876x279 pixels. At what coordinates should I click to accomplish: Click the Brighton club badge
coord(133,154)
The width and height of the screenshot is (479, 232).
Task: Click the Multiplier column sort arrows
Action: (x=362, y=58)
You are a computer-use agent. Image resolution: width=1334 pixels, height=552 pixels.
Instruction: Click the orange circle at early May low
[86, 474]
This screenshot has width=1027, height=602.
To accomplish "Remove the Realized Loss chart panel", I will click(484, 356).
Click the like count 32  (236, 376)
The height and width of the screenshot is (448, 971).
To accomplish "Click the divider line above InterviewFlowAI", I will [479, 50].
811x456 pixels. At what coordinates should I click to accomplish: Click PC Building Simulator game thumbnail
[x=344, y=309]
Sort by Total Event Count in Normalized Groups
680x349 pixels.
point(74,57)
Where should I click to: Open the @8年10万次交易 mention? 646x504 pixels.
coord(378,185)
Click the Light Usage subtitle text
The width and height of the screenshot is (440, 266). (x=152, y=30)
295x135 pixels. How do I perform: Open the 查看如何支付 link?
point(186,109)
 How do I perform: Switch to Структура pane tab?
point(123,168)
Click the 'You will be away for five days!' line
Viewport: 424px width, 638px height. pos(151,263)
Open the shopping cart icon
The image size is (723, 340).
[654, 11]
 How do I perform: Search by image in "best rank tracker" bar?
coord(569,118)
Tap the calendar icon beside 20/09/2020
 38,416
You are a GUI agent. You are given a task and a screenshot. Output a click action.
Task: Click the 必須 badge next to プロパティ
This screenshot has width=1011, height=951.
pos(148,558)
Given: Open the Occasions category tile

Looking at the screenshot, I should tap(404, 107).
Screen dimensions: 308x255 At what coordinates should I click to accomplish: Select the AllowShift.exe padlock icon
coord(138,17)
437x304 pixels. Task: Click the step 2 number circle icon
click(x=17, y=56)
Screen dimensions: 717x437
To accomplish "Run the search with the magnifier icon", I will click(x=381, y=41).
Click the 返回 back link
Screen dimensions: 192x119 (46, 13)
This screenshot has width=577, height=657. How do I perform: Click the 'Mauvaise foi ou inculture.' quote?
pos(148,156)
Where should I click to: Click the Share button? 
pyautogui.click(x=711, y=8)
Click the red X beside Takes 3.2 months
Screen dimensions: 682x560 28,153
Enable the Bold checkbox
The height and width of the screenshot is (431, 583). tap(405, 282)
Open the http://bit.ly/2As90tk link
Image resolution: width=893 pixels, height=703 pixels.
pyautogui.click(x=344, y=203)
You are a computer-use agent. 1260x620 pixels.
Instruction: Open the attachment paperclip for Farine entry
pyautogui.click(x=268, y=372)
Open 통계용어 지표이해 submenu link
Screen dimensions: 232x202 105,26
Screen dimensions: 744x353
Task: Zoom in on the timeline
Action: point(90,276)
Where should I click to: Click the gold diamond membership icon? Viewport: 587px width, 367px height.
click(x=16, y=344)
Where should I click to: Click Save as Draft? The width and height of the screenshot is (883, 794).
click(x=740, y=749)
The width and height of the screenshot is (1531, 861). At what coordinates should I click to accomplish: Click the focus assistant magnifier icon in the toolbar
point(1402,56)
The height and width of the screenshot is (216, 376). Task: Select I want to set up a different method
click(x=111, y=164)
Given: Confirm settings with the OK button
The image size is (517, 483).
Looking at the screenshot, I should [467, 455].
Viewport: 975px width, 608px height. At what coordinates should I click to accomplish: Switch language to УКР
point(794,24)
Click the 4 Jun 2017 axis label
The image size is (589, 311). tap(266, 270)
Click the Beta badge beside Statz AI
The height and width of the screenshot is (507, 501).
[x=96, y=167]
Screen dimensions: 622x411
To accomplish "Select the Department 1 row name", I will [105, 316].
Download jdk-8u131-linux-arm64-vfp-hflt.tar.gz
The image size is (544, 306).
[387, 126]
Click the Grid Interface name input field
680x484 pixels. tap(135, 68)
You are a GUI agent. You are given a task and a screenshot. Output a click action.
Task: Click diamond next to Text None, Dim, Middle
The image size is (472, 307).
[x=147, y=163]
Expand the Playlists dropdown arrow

----

-- Exercise --
The answer should be only the number of lines in the data that include "next".

-- Result --
2